> INPUT DATA:
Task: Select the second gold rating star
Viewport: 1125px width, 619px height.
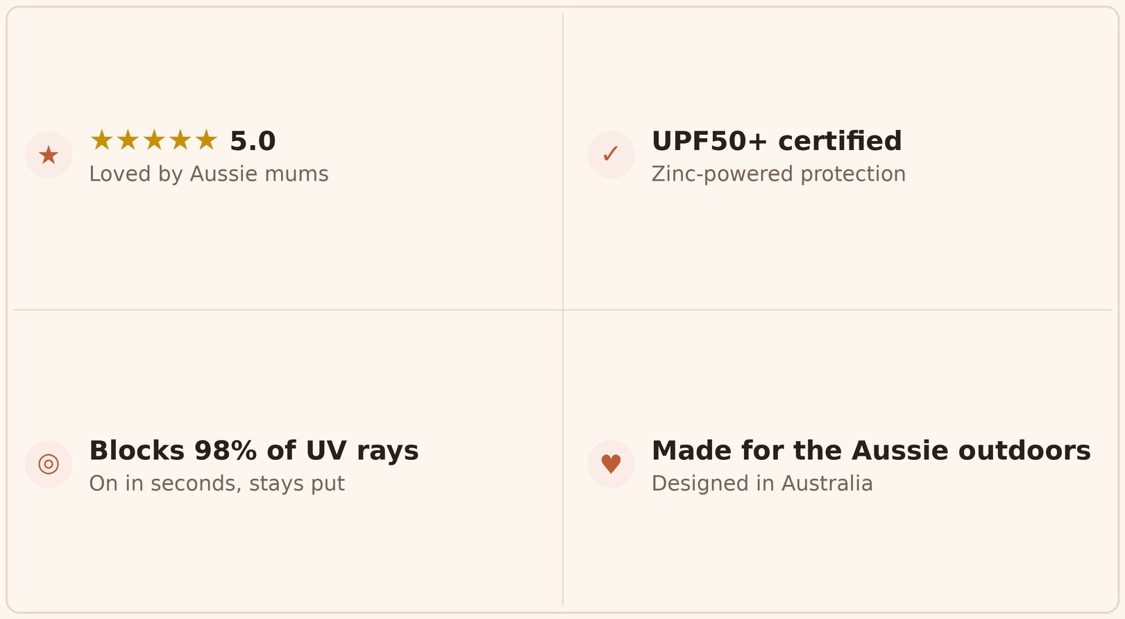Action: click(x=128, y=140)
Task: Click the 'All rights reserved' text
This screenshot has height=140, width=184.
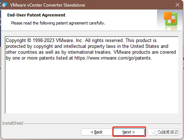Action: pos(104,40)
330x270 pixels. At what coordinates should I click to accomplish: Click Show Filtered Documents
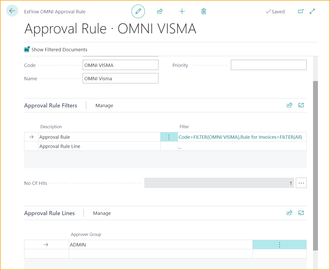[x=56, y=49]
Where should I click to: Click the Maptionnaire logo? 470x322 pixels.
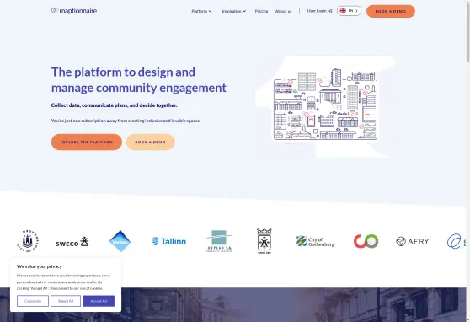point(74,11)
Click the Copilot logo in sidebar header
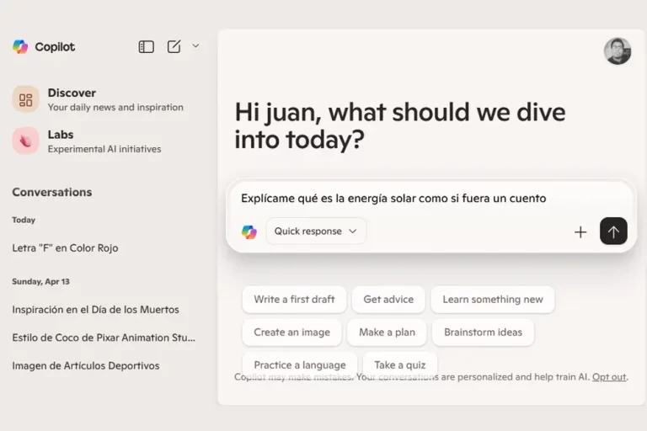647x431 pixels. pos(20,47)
...
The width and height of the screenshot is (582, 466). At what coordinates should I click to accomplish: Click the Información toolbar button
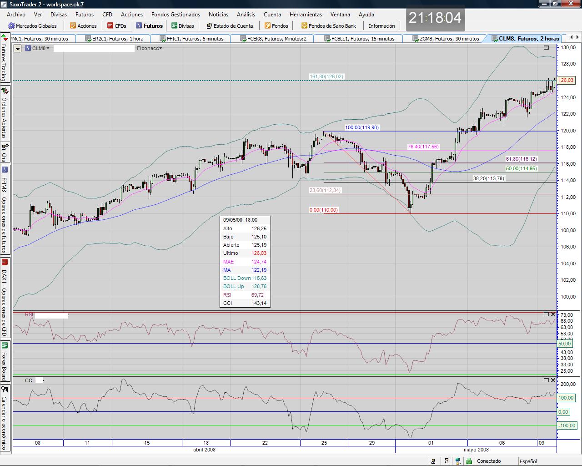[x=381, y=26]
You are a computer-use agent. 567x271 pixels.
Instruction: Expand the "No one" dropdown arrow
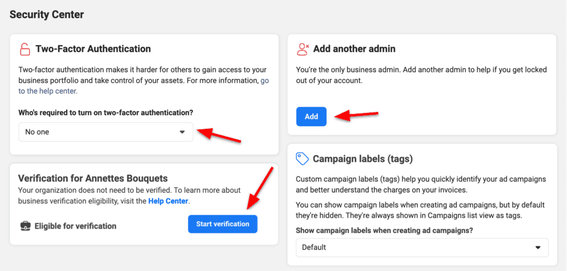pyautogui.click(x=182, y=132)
* * *
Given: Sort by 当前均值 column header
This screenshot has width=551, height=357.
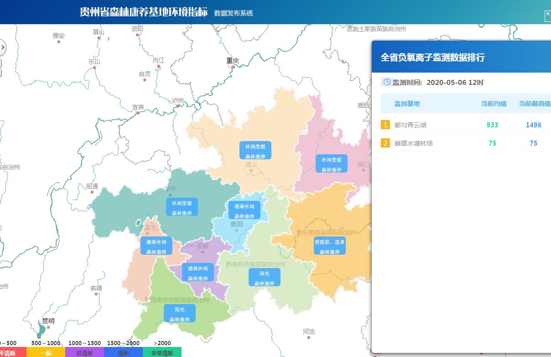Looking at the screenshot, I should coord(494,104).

> WHAT TO WORK ON: Only lines with the string "Task" belong in the answer; copy each of them from the listing.

> ANSWER TO THIS PROBLEM:
Task: Select the second gold rating star
Task: Click the 'All rights reserved' text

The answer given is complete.